Euprotomicrus sp.

Ordnung: Squaliformes Goodrich, 1909 Dornhaiartige

Familie:  Dalatiidae Gray, 1851

Gattung: Euprotomicrus Gill, 1865

Typusart: Scymnus (Laemargus) labordii Müller & Henle, 1839 (=Synonym von Euprotomicrus bispinatus (Quoy & Gaimard, 1824))

Euprotomicrus bispinatus (QUOY & GAIMARD, 1824
Euprotomicrus bispinatus (Quoy & Gaimard, 1824), Bild: FAO, Food and Agriculture Organization of the United Nations, Ebert, D.A. 2014. On Board Guide for the Identification of Pelagic Sharks and Rays of the Western Indian Ocean, Zeichnung von Marc Dando, Wildlife Illustrator

Die nachfolgenden Bilder zeigen Zähne (rasterelektronische Aufnahmen) von einem 22 cm langen männlichen Tier von Euprotomicrus bispinatus (© Jacques Herman, Belgien).

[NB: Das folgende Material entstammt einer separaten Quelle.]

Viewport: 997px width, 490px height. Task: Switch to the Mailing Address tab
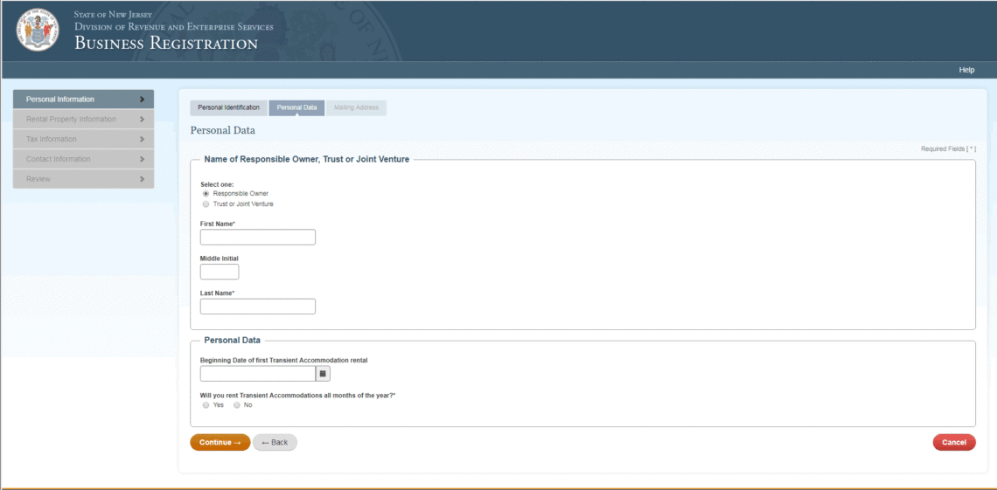(356, 108)
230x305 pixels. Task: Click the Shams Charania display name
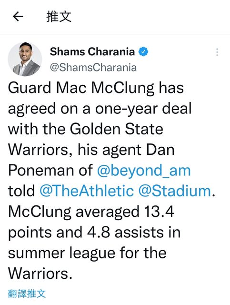pos(92,52)
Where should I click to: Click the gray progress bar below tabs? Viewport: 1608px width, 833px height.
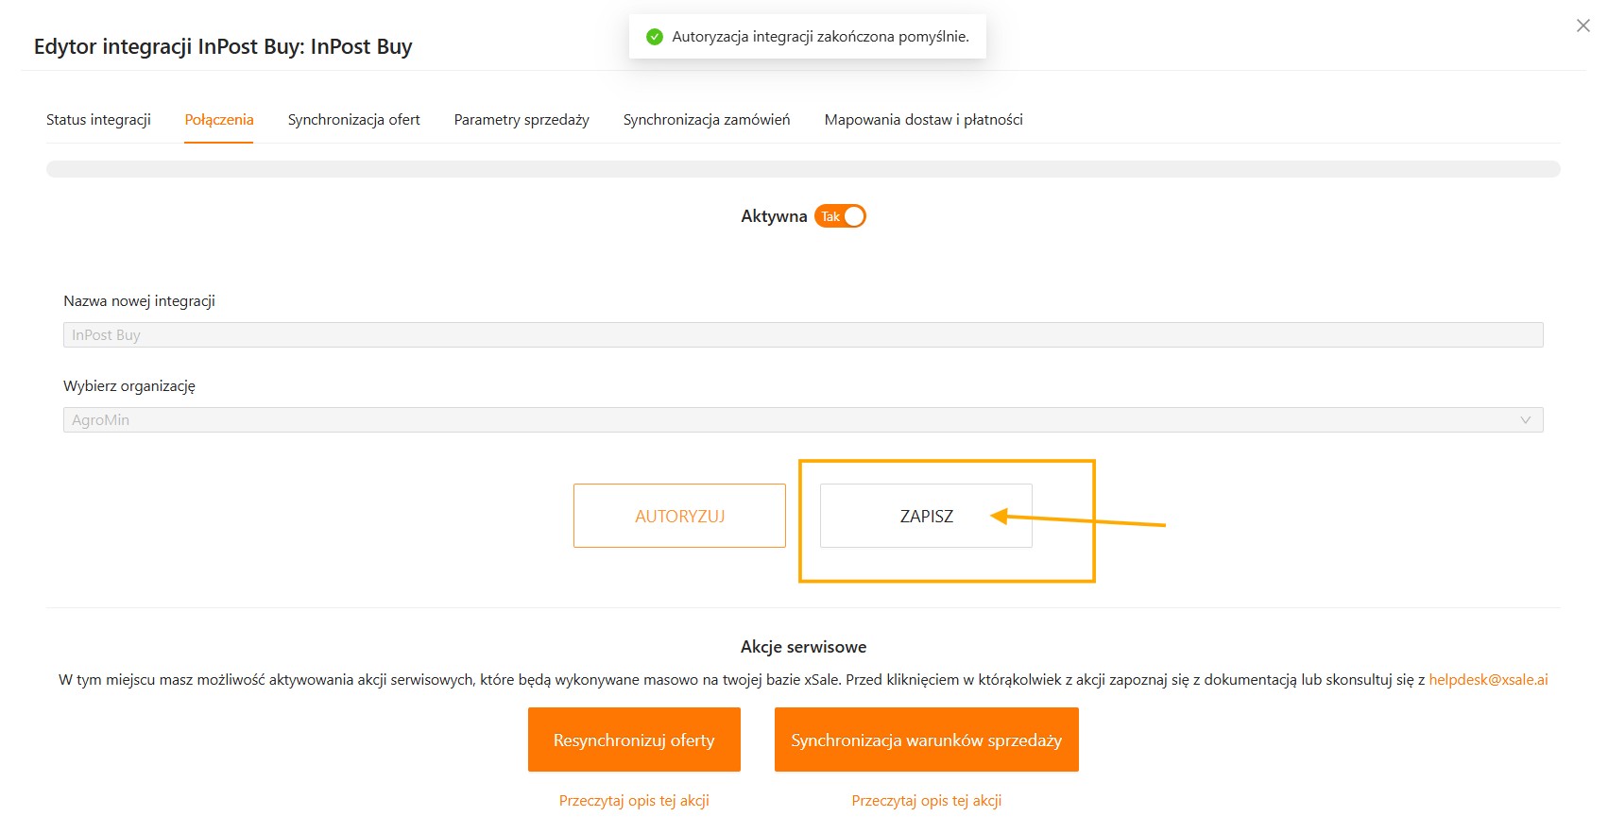[x=803, y=169]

ausgewählte Ober- und Unterkieferzähne, in lingualer Ansicht.
ausgewählte Ober- und Unterkieferzähne, in labialer Ansicht.

Euprotomicrus sp.

Bemerkungen:

Bei den hier abgebildeten Zähnen handelt es sich um den ersten fossilen Nachweis dieser Gattung weltweit (Pollerspöck et al. 2022). Die zahnmorphologisch sehr ähnlichen Zähne der Gattung Squaliolus wurden bisher nur vereinzelt nachgewiesen. Lediglich aus dem Eozän von Frankreich (Squaliolus gasconensis Adnet, 2006) und dem Miozän der Slovakei (Squaliolus cf. schaubi, Underwood & Schlögl, 2013) konnten bisher eine nennenswerte Anzahl von Zähnen geborgen werden, die es erlauben die Variationsbreite dieser beiden Arten zu beschreiben. Herman et al. (1989) stellen bei zahnmorphologischen Untersuchungen von Euprotomicrus, Squaliolus und Heteroscymnoides fest, dass sich die Zähne aller drei Gattungen nur sehr geringfügig unterscheiden und haben vorgeschlagen Squaliolus und Heteroscymnoides zur Gattung Euprotomicrus zu stellen. Bei Euprotomicrus bispinatus und Squaliolus laticaudus beschreiben Herman et al. (1989) einen Sexualdimorphismus, der sich insbesondere bei den Zähnen der männlichen Tiere in einer sigmoidalen Krümmung der mesialen Kronenschneide und schlankeren Zahnkronen äußern soll. Die Zähne der Weibchen sollen im Gegensatz dazu eine gerade mesiale Schneide besitzen und deutlich kräftigere Zahnspitzen aufweisen (Herman et al. 1989). Obwohl diese Beobachtung für Squaliolus laticaudus gestützt wird durch die Abbildung der Unterkieferzähne des 152 mm langen männlichen Holotypen in Smith (1912), die mit sehr deutlich ausgeprägten sigmoidalen Kronenränder und schlanken Kronen dargestellt werden, und eines 243 mm großen weiblichen Tieres bei Seigel (1978) mit kräftigen Zähnen und gerader mesialer Schneide, bedarf diese Feststellung weiterer genauerer Untersuchungen an einer repräsentativen Anzahl von Individuen verschiedener Größe. Herman et al. (1989) lagen für ihre Untersuchungen lediglich ein Männchen und vier Weibchen zur Verfügung, in Seigel (1978) wird außerdem ein Unterkieferzahn eines ebenfalls 152 mm langen männlichen Tieres abgebildet, die zwar eine deutlich schlankere Kronenspitze aufweist, jedoch dessen Kronenrand nicht sigmoidal gekrümmt ist. Auch zeigt einer der bei Herman et al. (1989) abgebildete seitliche Unterkieferzahn eines 227 mm großen Weibchens die als typisch „männliche“ beschriebene sigmoidale Krümmung des Schneiderandes auf (Herman et al. 1989 , pl. 21, tooth of the latero-posterior position, signed with „lp“).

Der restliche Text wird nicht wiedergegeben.